Avec un sujet aux telles résonances dramatiques, l’apprenti cinéaste avait tout loisir de se faire plaisir, avec un film qui soit à la fois puissant émotionnellement et ample formellement, avec grosse reconstitution d’époque et mise en scène extravertie. À une telle approche, il préfère se concentrer sur l’intime et ses personnages, s’effaçant derrière ses comédiens. Si, par conséquence, la réalisation manque quelque peu d’idées ou de parti pris un peu radicaux, ce choix sert au final plutôt joliment le film, sa modestie louable permettant de se concentrer principalement sur le jeu des acteurs, et sur ce qui pousse les personnages à agir comme ils le font. Quels que soient leurs actes et leurs conséquences, ils ne sont jamais jugés par le réalisateur, qui les filme avec empathie, et leur donne à chacun leur moment fort. Bien entendu, le récit reste focalisé sur le point de vue de ce père de famille interprété par McGregor lui-même, dont l’amour inconditionnel pour sa fille le pousse à la protéger en toute circonstance, même si cette dernière commet un acte irréparable.

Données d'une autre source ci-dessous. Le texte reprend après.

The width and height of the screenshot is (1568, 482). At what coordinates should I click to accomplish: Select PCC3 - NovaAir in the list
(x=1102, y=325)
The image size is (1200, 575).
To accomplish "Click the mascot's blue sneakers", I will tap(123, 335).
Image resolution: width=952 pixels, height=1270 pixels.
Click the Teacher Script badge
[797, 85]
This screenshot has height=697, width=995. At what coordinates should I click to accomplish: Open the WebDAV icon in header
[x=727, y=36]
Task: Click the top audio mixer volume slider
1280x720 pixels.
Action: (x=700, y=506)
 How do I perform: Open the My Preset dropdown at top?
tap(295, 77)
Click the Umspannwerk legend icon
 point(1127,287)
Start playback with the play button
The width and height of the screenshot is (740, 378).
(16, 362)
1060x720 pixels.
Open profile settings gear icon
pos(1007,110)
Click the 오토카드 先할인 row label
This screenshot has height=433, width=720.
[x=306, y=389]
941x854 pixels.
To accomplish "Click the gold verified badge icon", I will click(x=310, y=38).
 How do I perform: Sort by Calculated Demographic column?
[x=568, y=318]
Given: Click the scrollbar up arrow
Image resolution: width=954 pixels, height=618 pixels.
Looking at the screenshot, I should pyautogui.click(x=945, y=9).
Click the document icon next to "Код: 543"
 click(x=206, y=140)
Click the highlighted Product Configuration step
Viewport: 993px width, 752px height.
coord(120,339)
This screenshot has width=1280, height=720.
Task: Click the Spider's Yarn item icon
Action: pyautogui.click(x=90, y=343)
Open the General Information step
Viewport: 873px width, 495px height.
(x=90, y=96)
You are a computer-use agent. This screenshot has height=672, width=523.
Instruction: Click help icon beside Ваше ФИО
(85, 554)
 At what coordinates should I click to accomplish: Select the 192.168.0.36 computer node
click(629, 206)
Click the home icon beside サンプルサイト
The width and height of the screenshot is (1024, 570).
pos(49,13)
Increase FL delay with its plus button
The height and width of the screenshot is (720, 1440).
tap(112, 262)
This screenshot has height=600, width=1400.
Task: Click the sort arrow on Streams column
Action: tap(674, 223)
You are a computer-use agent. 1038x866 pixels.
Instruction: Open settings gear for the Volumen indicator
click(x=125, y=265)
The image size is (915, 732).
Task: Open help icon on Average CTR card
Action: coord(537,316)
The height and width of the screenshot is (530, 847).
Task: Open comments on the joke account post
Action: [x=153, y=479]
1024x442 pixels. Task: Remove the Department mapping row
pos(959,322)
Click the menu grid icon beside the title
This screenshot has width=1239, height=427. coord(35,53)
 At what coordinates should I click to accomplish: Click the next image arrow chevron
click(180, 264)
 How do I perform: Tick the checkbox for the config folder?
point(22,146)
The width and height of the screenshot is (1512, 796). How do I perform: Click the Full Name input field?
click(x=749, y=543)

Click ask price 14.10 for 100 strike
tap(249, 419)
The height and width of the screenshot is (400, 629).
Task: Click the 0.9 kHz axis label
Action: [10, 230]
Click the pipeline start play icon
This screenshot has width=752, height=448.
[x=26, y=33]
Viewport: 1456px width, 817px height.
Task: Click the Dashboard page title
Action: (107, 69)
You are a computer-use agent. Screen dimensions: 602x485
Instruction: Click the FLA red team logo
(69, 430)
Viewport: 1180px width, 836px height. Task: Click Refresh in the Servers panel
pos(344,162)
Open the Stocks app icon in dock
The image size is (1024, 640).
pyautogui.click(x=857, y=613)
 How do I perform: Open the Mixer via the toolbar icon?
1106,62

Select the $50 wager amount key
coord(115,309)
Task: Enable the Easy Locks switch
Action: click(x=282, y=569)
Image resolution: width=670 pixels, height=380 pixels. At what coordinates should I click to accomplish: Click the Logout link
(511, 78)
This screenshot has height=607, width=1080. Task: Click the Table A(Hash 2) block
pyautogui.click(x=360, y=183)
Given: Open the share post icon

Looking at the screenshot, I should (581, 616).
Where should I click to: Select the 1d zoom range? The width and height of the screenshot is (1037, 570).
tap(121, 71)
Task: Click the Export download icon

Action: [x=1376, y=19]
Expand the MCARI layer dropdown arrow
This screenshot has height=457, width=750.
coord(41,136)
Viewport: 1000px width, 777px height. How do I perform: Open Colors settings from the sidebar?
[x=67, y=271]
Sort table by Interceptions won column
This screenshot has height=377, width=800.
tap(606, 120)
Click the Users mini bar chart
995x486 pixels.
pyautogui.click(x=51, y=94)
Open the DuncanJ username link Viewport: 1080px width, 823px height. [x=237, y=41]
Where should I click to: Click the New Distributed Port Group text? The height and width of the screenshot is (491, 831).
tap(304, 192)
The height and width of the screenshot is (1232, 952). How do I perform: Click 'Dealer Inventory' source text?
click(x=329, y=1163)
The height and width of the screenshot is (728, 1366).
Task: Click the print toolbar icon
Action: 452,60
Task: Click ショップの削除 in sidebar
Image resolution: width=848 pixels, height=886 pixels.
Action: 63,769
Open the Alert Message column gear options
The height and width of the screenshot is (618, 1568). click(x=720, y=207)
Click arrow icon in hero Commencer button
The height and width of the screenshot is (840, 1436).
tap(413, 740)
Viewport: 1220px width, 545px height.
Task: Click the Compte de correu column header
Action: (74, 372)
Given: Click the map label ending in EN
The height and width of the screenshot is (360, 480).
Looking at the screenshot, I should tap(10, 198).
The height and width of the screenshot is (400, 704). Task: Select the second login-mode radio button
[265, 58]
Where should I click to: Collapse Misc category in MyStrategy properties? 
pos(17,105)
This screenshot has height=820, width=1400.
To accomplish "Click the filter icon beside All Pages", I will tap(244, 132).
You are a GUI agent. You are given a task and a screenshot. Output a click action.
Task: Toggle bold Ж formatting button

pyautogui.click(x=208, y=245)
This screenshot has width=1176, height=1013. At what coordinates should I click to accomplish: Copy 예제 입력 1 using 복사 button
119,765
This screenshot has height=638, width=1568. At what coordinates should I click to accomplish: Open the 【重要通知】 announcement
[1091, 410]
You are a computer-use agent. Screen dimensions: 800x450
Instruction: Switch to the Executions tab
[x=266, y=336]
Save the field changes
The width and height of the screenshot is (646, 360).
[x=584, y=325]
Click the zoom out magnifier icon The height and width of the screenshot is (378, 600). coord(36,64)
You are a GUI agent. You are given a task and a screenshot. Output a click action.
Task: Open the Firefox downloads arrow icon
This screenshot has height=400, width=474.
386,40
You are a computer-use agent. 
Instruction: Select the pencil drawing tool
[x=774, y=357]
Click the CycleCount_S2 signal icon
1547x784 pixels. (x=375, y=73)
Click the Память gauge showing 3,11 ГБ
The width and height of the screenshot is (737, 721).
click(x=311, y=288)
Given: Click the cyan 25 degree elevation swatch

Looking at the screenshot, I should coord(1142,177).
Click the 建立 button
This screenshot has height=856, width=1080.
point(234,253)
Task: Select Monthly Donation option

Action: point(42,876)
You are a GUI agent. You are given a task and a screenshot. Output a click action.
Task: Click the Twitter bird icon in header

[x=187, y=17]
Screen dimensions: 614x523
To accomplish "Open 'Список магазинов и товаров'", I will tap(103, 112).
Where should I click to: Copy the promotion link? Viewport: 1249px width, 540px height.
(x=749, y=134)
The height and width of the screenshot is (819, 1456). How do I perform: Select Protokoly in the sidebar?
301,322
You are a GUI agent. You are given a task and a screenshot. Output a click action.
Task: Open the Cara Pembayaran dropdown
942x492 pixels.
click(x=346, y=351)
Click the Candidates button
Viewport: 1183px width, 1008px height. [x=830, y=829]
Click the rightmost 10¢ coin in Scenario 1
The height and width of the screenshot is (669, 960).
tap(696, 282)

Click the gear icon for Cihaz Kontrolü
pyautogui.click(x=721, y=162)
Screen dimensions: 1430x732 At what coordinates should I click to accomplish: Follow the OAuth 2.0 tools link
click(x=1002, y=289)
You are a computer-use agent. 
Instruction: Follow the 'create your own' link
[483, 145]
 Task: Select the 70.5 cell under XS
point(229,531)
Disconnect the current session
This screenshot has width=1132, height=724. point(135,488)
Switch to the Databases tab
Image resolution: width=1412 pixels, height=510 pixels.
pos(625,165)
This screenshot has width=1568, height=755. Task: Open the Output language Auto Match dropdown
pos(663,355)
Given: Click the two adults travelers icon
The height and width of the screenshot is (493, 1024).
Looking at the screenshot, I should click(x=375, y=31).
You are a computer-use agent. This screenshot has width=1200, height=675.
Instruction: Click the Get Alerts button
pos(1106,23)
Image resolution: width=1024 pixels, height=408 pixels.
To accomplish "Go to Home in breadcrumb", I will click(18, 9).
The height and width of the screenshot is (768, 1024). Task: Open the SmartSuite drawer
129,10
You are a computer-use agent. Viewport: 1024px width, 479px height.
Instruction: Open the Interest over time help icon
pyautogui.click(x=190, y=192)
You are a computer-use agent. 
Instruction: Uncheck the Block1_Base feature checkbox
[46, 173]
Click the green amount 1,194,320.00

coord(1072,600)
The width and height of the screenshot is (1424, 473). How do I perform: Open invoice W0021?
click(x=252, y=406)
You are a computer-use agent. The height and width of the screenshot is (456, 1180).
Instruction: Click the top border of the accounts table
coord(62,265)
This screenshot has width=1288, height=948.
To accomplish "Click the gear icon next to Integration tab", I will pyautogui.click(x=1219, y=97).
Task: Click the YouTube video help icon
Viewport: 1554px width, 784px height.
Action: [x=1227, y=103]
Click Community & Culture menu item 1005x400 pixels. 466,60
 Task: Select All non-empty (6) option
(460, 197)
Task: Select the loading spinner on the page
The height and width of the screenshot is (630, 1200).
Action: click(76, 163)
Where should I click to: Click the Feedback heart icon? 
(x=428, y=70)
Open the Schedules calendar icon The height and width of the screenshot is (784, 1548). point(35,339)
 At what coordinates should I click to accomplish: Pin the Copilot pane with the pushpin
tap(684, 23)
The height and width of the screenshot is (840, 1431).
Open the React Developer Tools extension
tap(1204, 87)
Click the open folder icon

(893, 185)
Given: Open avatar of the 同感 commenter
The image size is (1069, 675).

Cet amour d’un père pour son enfant, chaque spectateur, quel que soit son âge et qu’il soit parent ou non, pourra le comprendre et l’assimiler, tant l’écriture et l’interprétation de l’acteur / cinéaste le rendent humain. Si la mère interprétée par la superbe Jennifer Connelly n’est pas en retrait, c’est bel et bien par lui que le récit avance et captive si durablement le spectateur.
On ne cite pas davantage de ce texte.